## WHAT TO WORK ON
In the Quarto lecture slides, what two kinds of content can a single document contain?

## PROVIDED PASSAGE

******

Quarto

Dynamic documents and rendering websites

Matthew DeHaven

March 19, 2025

Course Home Page

Lecture Summary

  • Quarto
    • Basic “.qmd” structure
    • Code Cells
    • Output Formats: pdf, html, presentations
    • Projects and Websites

Quarto

Quarto

Quarto is “an open-source scientific and thechnical publishing system”.

Allows you to write a document containing both

  • code
  • markdown

Then render these document into a variety of output formats.

Quarto Name

Where does the name come from?

Quarto Output

Some of the output formats Quarto can render to include:

  • PDF
  • HTML documents
  • presentations (both PDFs and HTML)
  • websites
  • dashboards
  • Microsoft Word and PPT

How Quarto Works

Quarto vs. Rmarkdown

If you are familar with R, you have likely heard of the Rmarkdown package.

Rmarkdown allows writing R code + markdown in the same file, and compiling documents.

******

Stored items
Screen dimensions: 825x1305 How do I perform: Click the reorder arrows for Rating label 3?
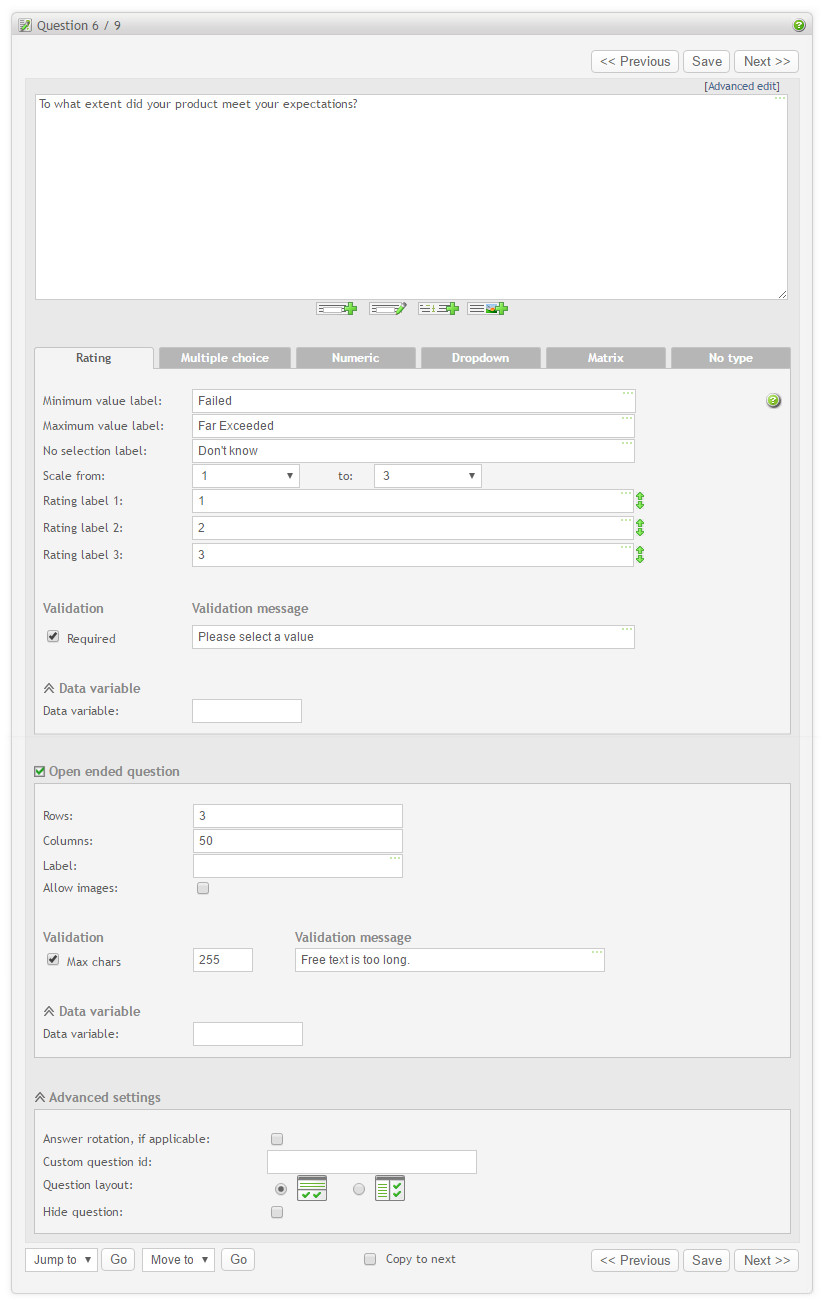(640, 555)
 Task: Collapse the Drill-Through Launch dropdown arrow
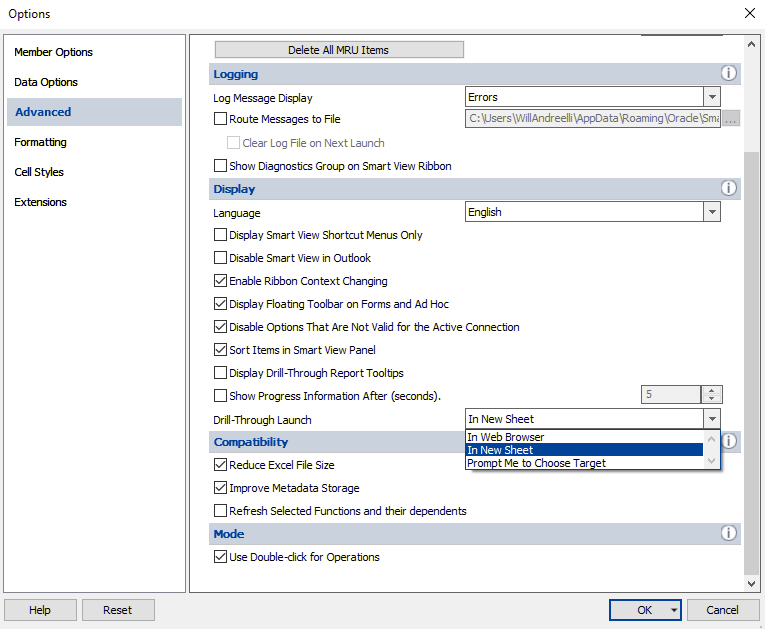click(711, 420)
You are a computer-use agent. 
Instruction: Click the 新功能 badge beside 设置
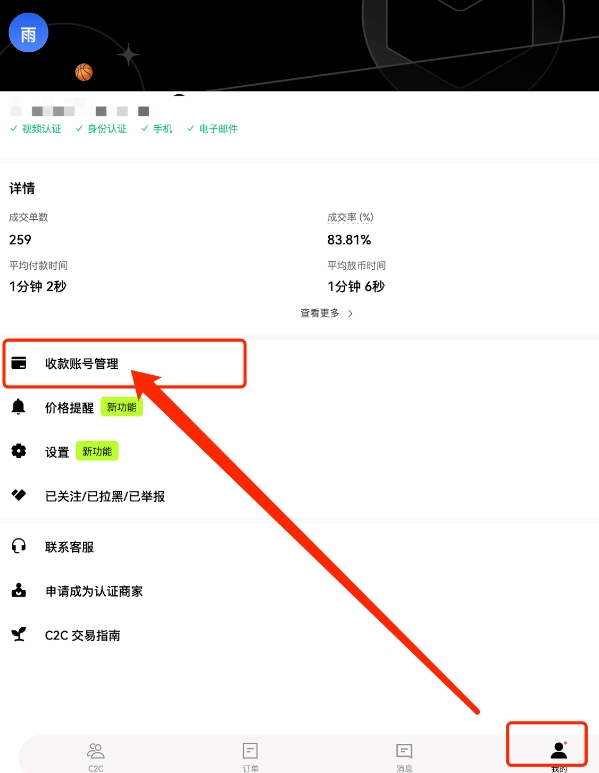point(97,451)
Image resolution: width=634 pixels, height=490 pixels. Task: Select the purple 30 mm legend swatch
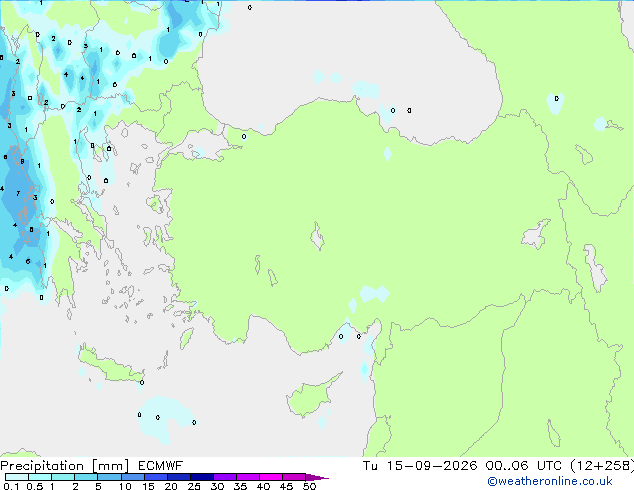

******

## FINAL ANSWER
Code and markdown.